Working on these systems helps strengthen the executive functioning skills of organization, impulse control, planning and prioritizing, problem solving and self-awareness.
I covered this homework issue in my previous blog, encouraging parents to “find the why” of homework refusal. Often, it is due to difficulty with or disinterest in the content. I have a young client who has math homework 3 out of 4 nights of the week. He greatly dislikes his math homework. Guess which night he comes to the table and does homework without a fuss? I have another client who struggles with the mechanics of writing and has difficulty remembering to capitalize, punctuate, and check spelling. He will actively avoid the sentence writing page, even though once he gets started, it only takes 15 minutes to complete.
If the content of homework is the issue itself, your child may need extra support and presence from an adult who can keep moving them forward. It is difficult to do independent work on subjects that they struggle in or that are perceived as boring.
Some parents like to hire a tutor to assist their child in difficult subjects. Many children will work well with a tutor and not have the same resistance they would have with parents. An older sibling, grandparent, other family members or peers may be helpful in this regard as well.
The last piece of the homework issue equation is accountability. Once you have your routine in place, your systems figured out, and a plan to get past difficult content, your child needs some level of accountability to be able to keep it up consistently. Some things that work for younger children is to show their parent when they have completed homework. This puts the responsibility into their hands, rather than the parent having to dig through the backpack to double check. In order to gain access to a gaming device or be able to go play, they need to initiate this last step as sort of an “exit ticket”.
For middle and high school students, I encourage parents to ask their student two questions:
- What do you need to do today?
- When are you going to do it?
This gets your adolescent thinking about their plan and how to execute it. When completed, they can let their parents know. Middle and high school age students desire fewer parent checkups, and this is one way to accomplish that. The parent lets the teen use their working memory and planning, prioritizing and time management skills to decide for themselves their homework plan.

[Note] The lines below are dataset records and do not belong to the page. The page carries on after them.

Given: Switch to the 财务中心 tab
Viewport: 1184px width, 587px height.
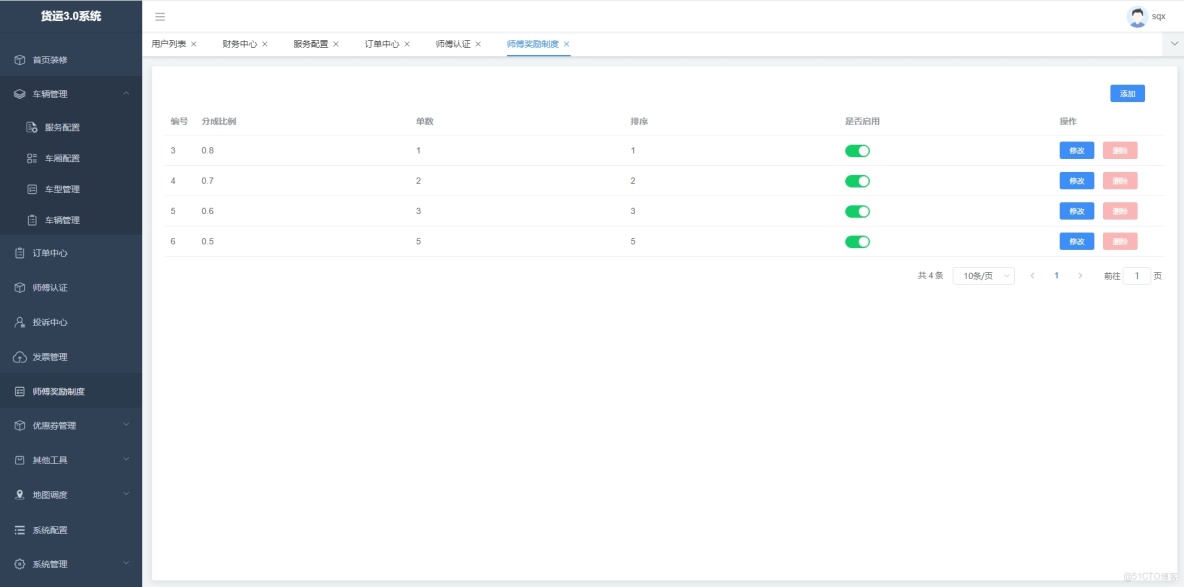Looking at the screenshot, I should tap(241, 44).
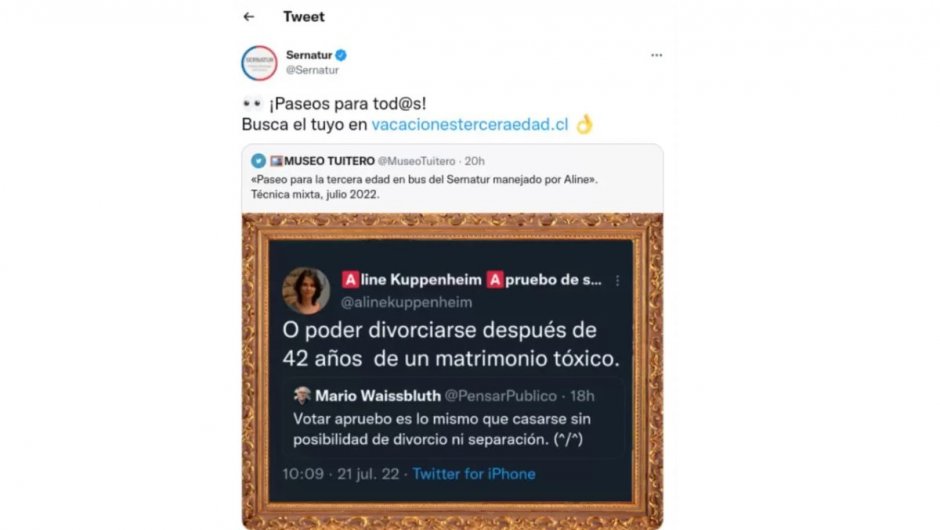Open the three-dot tweet options menu
940x530 pixels.
point(656,55)
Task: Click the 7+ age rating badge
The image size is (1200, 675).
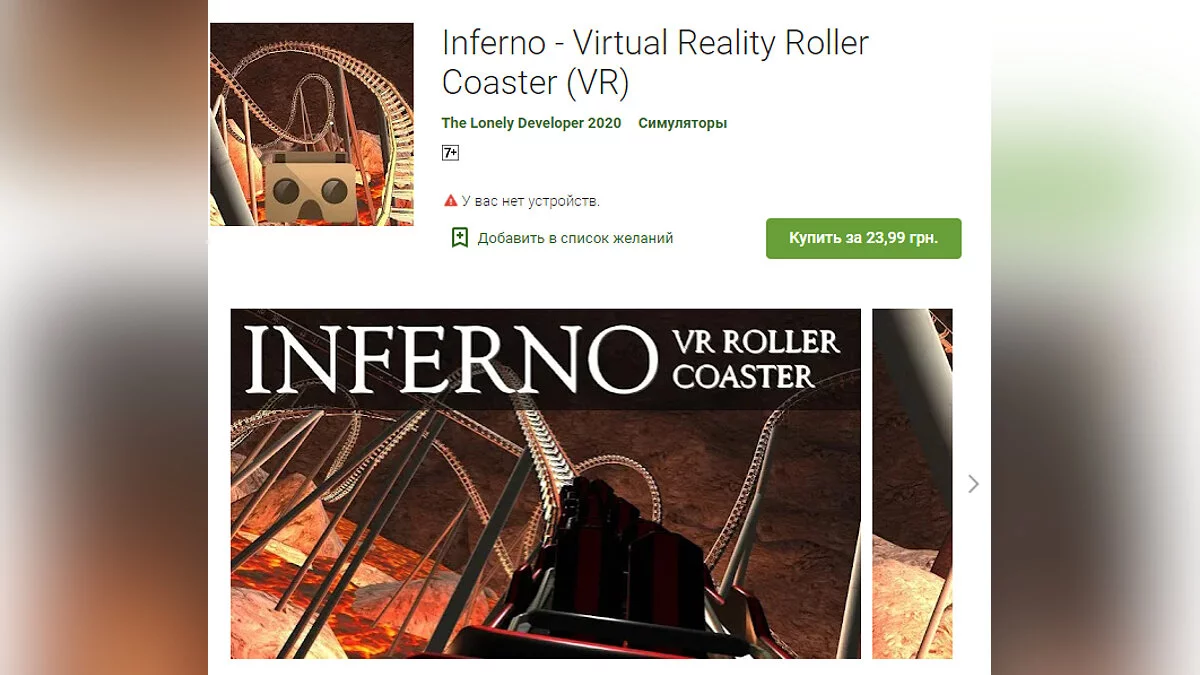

Some of my clients with ADHD struggle consistently with turning in homework at school. For this, you may need to enlist a teacher’s help or a reminder in the form of a note or text message for older kids to keep them focused and accountable. Some of my clients have had a teacher initial their planner as a “check and balance” that they turned it in. Some of them utilize a notecard or clip on their backpack as a reminder to turn it in. Some purchase a separate folder in a bright color or design that will hold that day’s homework to turn in.
Whatever system that works for you and your child for accountability can have the added benefit of reducing battles over homework issues and improve your child’s skills toward greater independence, critical thinking, and self-awareness.
Whether the specific homework issue is routines, systems, content and/or accountability, discovering and overcoming the problem with the provided tips will help turn the last few months into the school year to one with fewer battles and more success!